→ **THINGS TO DO**
(a) From the Foster v. Chater court opinion, extract the passage from "United States Court" up to and including "or further order.", copying it word for word.
(b) According to the Foster v. Chater court opinion, in what year did the automobile accident that injured the plaintiff take place?

→ **EXERCISE PASSAGE**
----------------------------------------

70 F3d 1282 Foster v. S Chater

70 F.3d 1282

Vickie L. FOSTER, Plaintiff-Appellant,
v.
Shirley S. CHATER, Commissioner of Social Security,1 Defendant-Appellee.

No. 95-7049.

United States Court of Appeals, Tenth Circuit.

Nov. 24, 1995.

NOTICE: Although citation of unpublished opinions remains unfavored, unpublished opinions may now be cited if the opinion has persuasive value on a material issue, and a copy is attached to the citing document or, if cited in oral argument, copies are furnished to the Court and all parties. See General Order of November 29, 1993, suspending 10th Cir. Rule 36.3 until December 31, 1995, or further order.

1

Before TACHA and BARRETT, Circuit Judges, and BROWN,*** Senior District Judge.

ORDER AND JUDGMENT2

2

BROWN, Senior District Judge.

3

After examining the briefs and appellate record, this panel has determined unanimously to grant the parties' request for a decision on the briefs without oral argument. See Fed. R.App. P. 34(f) and 10th Cir. R. 34.1.9. The case is therefore ordered submitted without oral argument.

4

Plaintiff appeals the district court's affirmance of the Secretary's denial of plaintiff's application for supplemental security income (SSI) benefits. Plaintiff filed her application for benefits in December 1991. She alleged disability from back and neck pain, resulting from injuries she sustained in an automobile accident in 1979, at the age of fifteen. The Administrative Law Judge (ALJ) determined, at step five of the sequential analysis,3 see 20 C.F.R. 416.920, that plaintiff could perform a full range of sedentary work and, therefore, was not disabled, pursuant to the Medical-Vocational Guidelines, id. Pt. 404, Subpt. P, App. 2, Table 2, Rule 201.24.

5

"We review the Secretary's decision to determine whether it is supported by substantial evidence and whether the Secretary applied the correct legal standards." Washington v. Shalala, 37 F.3d 1437, 1439 (10th Cir.1994). We must examine the record closely to determine whether substantial evidence supports the Secretary's decision. Id. The Secretary's failure to apply the correct legal standards, or to show us that she has done so, is grounds for reversal. Id.

6

Plaintiff raises two challenges to the Secretary's determination on appeal. First, she contends that the ALJ committed legal error when he considered posthearing evidence without giving plaintiff an opportunity to cross-examine the witness. Specifically, plaintiff maintains that after the hearing, the ALJ sent plaintiff's then counsel a letter stating that he had received a report from Dr. Gordon, a consulting psychiatrist, which he intended to make part of the record. The ALJ's letter offered counsel an opportunity to submit written comment on the report, but allegedly "totally failed to mention the right of cross-examination with respect to Dr. Gordon's posthearing report." Appellant's Br. at xv-xvi.

7

Plaintiff argues that this alleged failure "violated her right to due process of law and the agency's own guidelines." Id. at xvi. In support of her argument, plaintiff cites page 311 of the record, which is a copy of the ALJ's letter. The first paragraph of that letter does, indeed, give plaintiff the right to submit written interrogatories concerning the report. The paragraph then concludes with the following: "If you feel that a personal cross-examination is more appropriate than interrogatories, then within 10 days from the date of this letter, so advise me and I will schedule a supplemental hearing." Appellant's App., Vol. II at 311.

----------------------------------------

→ **DATA SHOWN**
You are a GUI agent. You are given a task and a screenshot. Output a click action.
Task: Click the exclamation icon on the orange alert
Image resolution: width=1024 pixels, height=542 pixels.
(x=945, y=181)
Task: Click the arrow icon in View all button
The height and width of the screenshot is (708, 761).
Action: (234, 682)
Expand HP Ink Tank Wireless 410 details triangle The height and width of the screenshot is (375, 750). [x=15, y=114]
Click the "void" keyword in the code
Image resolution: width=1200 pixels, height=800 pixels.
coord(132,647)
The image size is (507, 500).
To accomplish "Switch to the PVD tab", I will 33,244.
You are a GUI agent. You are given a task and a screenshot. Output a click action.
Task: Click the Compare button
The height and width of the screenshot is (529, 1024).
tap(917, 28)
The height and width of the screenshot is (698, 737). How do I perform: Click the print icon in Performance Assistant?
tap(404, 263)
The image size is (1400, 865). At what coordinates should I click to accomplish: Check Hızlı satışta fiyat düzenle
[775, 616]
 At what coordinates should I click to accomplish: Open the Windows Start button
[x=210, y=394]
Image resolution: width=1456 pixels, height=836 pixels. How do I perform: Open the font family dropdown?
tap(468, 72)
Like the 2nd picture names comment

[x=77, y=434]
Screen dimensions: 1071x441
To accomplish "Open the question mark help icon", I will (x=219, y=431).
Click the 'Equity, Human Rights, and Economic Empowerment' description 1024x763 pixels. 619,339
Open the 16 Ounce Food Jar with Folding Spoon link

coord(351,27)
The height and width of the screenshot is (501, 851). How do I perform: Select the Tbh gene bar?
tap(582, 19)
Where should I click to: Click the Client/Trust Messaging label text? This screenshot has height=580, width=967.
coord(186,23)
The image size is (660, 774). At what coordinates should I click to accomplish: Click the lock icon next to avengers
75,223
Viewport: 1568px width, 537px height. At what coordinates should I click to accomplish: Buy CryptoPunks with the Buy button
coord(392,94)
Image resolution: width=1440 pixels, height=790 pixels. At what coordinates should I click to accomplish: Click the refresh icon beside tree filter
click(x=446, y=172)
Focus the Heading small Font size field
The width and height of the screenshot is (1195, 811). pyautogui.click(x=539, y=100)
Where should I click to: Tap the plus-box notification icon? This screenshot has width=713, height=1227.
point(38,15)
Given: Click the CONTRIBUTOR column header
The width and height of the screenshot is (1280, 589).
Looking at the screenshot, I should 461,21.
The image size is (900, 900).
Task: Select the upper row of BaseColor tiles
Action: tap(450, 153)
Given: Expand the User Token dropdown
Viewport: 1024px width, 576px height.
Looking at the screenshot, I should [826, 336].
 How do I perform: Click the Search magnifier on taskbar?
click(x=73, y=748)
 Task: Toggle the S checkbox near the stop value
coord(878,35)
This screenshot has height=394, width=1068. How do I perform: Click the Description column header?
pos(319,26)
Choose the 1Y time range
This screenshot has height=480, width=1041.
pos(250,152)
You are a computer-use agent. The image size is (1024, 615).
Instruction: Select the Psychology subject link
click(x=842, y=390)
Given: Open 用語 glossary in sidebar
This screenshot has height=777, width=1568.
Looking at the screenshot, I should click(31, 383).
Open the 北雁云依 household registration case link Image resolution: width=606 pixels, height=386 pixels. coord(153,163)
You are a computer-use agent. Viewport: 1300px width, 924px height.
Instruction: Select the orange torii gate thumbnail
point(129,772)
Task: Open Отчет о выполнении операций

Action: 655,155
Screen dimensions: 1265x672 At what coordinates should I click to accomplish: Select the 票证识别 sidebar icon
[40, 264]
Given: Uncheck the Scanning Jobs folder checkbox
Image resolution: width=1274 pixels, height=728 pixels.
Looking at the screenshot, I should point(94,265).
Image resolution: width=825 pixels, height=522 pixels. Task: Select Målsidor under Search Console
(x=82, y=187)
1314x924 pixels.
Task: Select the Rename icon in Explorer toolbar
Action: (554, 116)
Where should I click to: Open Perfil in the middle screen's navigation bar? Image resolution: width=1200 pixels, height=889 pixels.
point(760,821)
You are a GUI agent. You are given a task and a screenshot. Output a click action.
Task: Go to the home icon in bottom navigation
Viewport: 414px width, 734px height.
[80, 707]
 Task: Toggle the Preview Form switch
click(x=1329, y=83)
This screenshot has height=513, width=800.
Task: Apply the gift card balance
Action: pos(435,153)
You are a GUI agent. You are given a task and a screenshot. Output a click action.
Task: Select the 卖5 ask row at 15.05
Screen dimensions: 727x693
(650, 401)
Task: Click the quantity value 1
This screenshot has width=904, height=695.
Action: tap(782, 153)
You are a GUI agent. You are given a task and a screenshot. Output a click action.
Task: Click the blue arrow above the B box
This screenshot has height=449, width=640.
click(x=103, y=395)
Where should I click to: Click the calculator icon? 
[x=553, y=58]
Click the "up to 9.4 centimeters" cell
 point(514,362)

----------------------------------------

→ **RESPONSES TO THE EXERCISE**
(a)
United States Court of Appeals, Tenth Circuit.

Nov. 24, 1995.

NOTICE: Although citation of unpublished opinions remains unfavored, unpublished opinions may now be cited if the opinion has persuasive value on a material issue, and a copy is attached to the citing document or, if cited in oral argument, copies are furnished to the Court and all parties. See General Order of November 29, 1993, suspending 10th Cir. Rule 36.3 until December 31, 1995, or further order.

(b) 1979